Si è aperta giovedì davanti al Gup del Tribunale di Roma l’udienza preliminare per le 41 persone accusate (naturalmente a vario titolo) di tentata epidemia, ricettazione, corruzione, concussione, abuso d’ufficio. Si tratta di dipendenti del Ministero della Salute, dirigenti degli Istituti zooprofilattici di Padova e Teramo e manager di aziende farmaceutiche che rischiano il rinvio a giudizio a conclusione di un’indagine della procura di Roma, nata da una informativa dei Nas del 9 aprile del 2005, su un presunto traffico illecito di virus.
Nell’udienza preliminare di giovedì, le difese degli accusati, convinte dell’assoluta insussistenza dei fatti contestati, dopo essersi costituite, hanno sollevato una serie di eccezioni tra cui quella sull’incompetenza territoriale di Roma, considerando che l’ultimo dei decessi riconducibili all’epidemia di aviaria è avvenuto nel veronese. Il giudice si è riservato, anche in merito alle richieste di eventuali riti alternativi, aggiornando l’udienza al 21 aprile. In quella sede deciderà se accogliere o meno le eccezioni delle difese.

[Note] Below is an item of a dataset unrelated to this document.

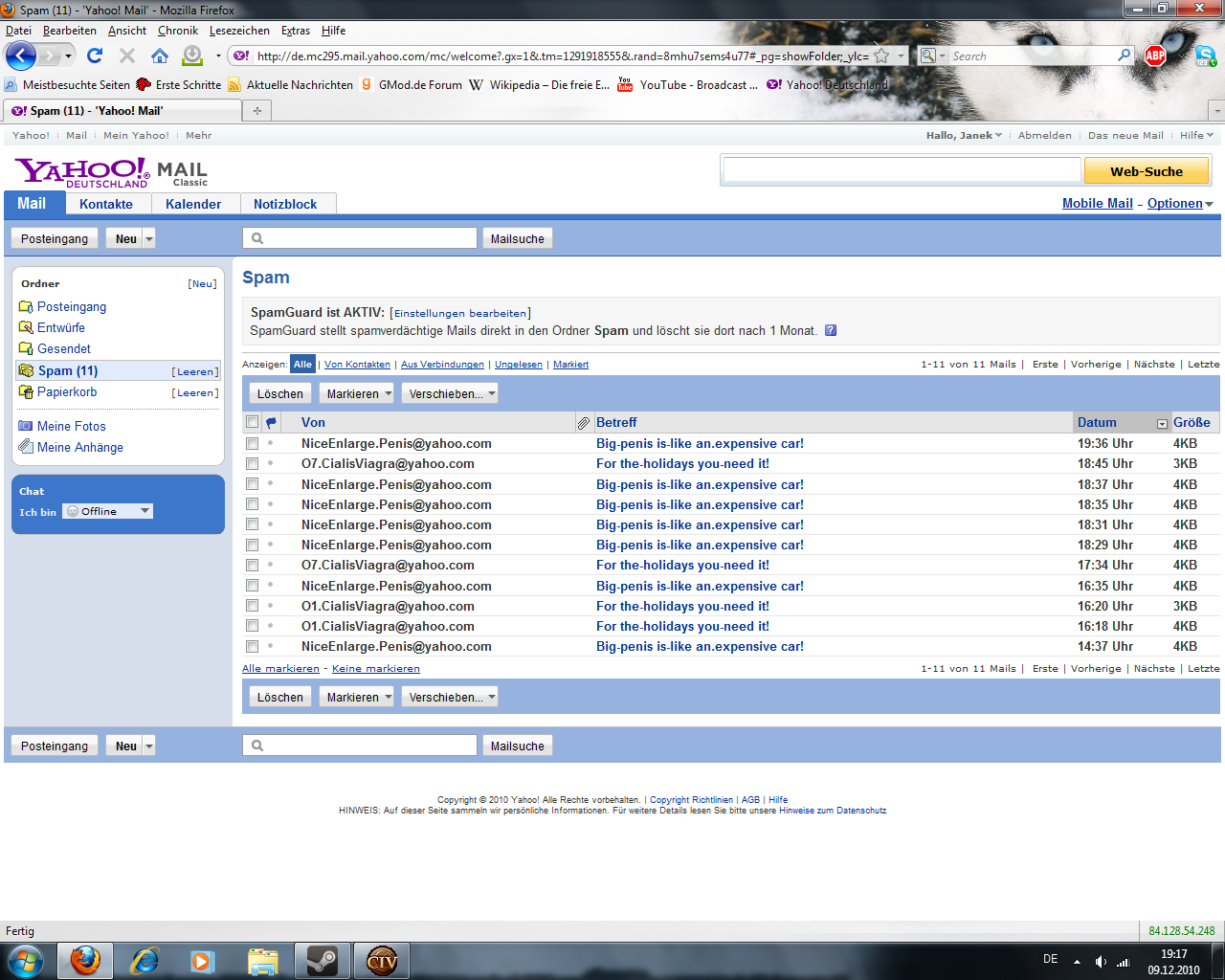Open the Adblock Plus toolbar icon
The height and width of the screenshot is (980, 1225).
click(1155, 56)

L’inchiesta, di cui è titolare il procuratore aggiunto Giancarlo Capaldo, indaga su un presunto commercio clandestino di agenti patogeni tra laboratori di ricerca e ditte farmaceutiche, che avrebbero moltiplicato i ricavi diffondendo la paura delle epidemie ed elaborando le relative contromisure. L’ipotesi formulata dal procuratore Capaldo è che dal 1999 al 2003 sia stata attiva un’associazione per delinquere che avrebbe utilizzato virus altamente patogeni del tipo H9 e H7N3, di provenienza illecita, «al fine di produrre in forma clandestina, senza la prescritta autorizzazione ministeriale, specialità medicinali ad uso veterinario, procedendo poi, sempre in forma illecita, alla loro commercializzazione e alla loro somministrazione agli animali avicoli di allevamenti intensivi» del nord Italia.
Nel 2007, dopo un sopralluogo dei carabinieri, l’Istituto di Legnaro aveva avviato un’istruttoria parallela, condotta con mezzi autonomi e chiusa qualche mese dopo senza esito.
Secondo la procura, poi, una parte degli indagati si sarebbe attivata per favorire sempre “gli interessi commerciali di una grande azienda farmaceutica, derivanti dalla vendita di ingenti quantitativi di vaccino per la ‘blue-tongue’ non necessari al fabbisogno nazionale, cagionando la diffusione della malattia, per siero conversione da virus vaccinale”.